● Ausgewählter Textauszug
══════════════════════════════

Am nächsten Morgen war ich pünktlich am Bahnhof und reihte mich in eine lange Schlange ein, um das spottbillige Zugticket für den „Tren Macho“ zu kaufen: umgerechnet 2,60 € für mehr als fünf Stunden Zugfahrt bis Huancavelica. Außer mir sah ich tatsächlich auch nur einen einzigen weiteren Gringo. Der Zug war ziemlich rustikal, die Sitzbänke aus Holz hart und anfangs war es vor allem kalt, da alle die Fenster während der Fahrt offen ließen. Für manche, die Essen gebucht hatten, wurde ein voller Teller herzhaftes Frühstück mit Kartoffeln, Reis und Nudeln serviert, den sie, Chapeau Chapeau, während der ruckeligen Fahrt auf dem Schoß aßen. Wir fuhren die ganze Zeit in einem Tal und zeitweilig an einem Fluss entlang, so dass es immer etwas Interessantes zu gucken gab. Am zeitigen Nachmittag trafen wir in Huancavelica ein, ein 40.000-Einwohner-Städtchen mit schönen Kirchen in Kolonialarchitektur und mineralischen Quellen. Dort durfte man allerdings nur im Badeanzug und nicht im Bikini baden gehen und ausleihen wollte ich mir solch einen Badeanzug dann auch nicht. So schlenderte ich in der Stadt umher, kaufte ein paar Sachen auf den abends überall auftauchenden Straßen“ständen“ (Tücher auf dem Boden) und unterhielt mich ziemlich lange mit einem Tante-Emma-Ladenbesitzer, der mir über die Geschichte dieser ärmsten Gegend von Peru erzählte, in der besonders der Terror des „Leuchtenden Pfades“ (Sendero Luminoso) in den 80er und 90er-Jahren gewütet hatte.

Huancavelica ist noch wegen einer weiteren Sache bekannt, der Santa-Barbara-Mine, die sich hoch in den Bergen über der Stadt befindet. Ich machte mich am nächsten Tag auf den Weg dorthin und konnte nach einigem Suchen das verlassene Dorf finden, das damals als die Mine 1566 von den Spaniern eröffnet worden war, für die bis zu 3.000 indigenen Minenarbeiter gebaut worden war. Diese bauten Quecksilber in der Mine ab und starben in großer Zahl aufgrund der giftigen Gase, die das Schwermetall beim Abbau absonderte. Als die Mine 1786 einstürzte wurde sie komplett geschlossen und ist bis heute samt dazugehörigem Geisterdorf bestehen geblieben. Es gibt wohl Bestrebungen den Ort als UNESCO-Weltkulturerbe schützen zu lassen.

══════════════════════════════

● Datenabschnitt
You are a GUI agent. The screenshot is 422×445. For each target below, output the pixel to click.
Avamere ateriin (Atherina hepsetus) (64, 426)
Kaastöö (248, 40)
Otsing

══════════════════════════════

● Aufgabenstellung
Gib aus dem Reisebericht über Huancavelica den Wortlaut zwischen „Huancavelica ist noch“ und „schützen zu lassen.“ zurück, beide Stellen eingeschlossen.

● Gelöste Aufgabe
Huancavelica ist noch wegen einer weiteren Sache bekannt, der Santa-Barbara-Mine, die sich hoch in den Bergen über der Stadt befindet. Ich machte mich am nächsten Tag auf den Weg dorthin und konnte nach einigem Suchen das verlassene Dorf finden, das damals als die Mine 1566 von den Spaniern eröffnet worden war, für die bis zu 3.000 indigenen Minenarbeiter gebaut worden war. Diese bauten Quecksilber in der Mine ab und starben in großer Zahl aufgrund der giftigen Gase, die das Schwermetall beim Abbau absonderte. Als die Mine 1786 einstürzte wurde sie komplett geschlossen und ist bis heute samt dazugehörigem Geisterdorf bestehen geblieben. Es gibt wohl Bestrebungen den Ort als UNESCO-Weltkulturerbe schützen zu lassen.